:: SHORT PROBLEM ::
Please put the data that starts with the line containing "Open the search tool in the top bar" and ends with the line containing "the Settings (Настройки)", both included, into a Markdown table with the columns Row and Line. Number each row and leave out blank lines.

:: MATERIAL SUPPLIED ::
+ + + + + + +

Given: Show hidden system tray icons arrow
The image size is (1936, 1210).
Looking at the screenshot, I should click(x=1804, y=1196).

+ + + + + + +

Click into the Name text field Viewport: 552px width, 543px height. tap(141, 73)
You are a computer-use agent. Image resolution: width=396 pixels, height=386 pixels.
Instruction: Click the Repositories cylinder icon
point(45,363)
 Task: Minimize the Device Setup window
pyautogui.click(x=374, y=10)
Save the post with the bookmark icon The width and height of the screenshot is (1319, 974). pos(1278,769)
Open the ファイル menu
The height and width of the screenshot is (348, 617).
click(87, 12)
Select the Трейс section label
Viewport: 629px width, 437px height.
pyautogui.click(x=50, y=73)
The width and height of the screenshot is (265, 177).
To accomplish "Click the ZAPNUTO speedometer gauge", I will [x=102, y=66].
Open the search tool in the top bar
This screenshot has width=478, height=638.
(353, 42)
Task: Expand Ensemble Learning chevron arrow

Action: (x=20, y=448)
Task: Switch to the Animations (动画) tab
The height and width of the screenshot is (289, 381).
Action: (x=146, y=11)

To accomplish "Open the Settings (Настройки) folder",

+ + + + + + +

:: OUTPUT OF THE TASK ::
| Row | Line |
|---|---|
| 1 | Open the search tool in the top bar |
| 2 | This screenshot has width=478, height=638. |
| 3 | (353, 42) |
| 4 | Task: Expand Ensemble Learning chevron arrow |
| 5 | Action: (x=20, y=448) |
| 6 | Task: Switch to the Animations (动画) tab |
| 7 | The height and width of the screenshot is (289, 381). |
| 8 | Action: (x=146, y=11) |
| 9 | To accomplish "Open the Settings (Настройки) folder", |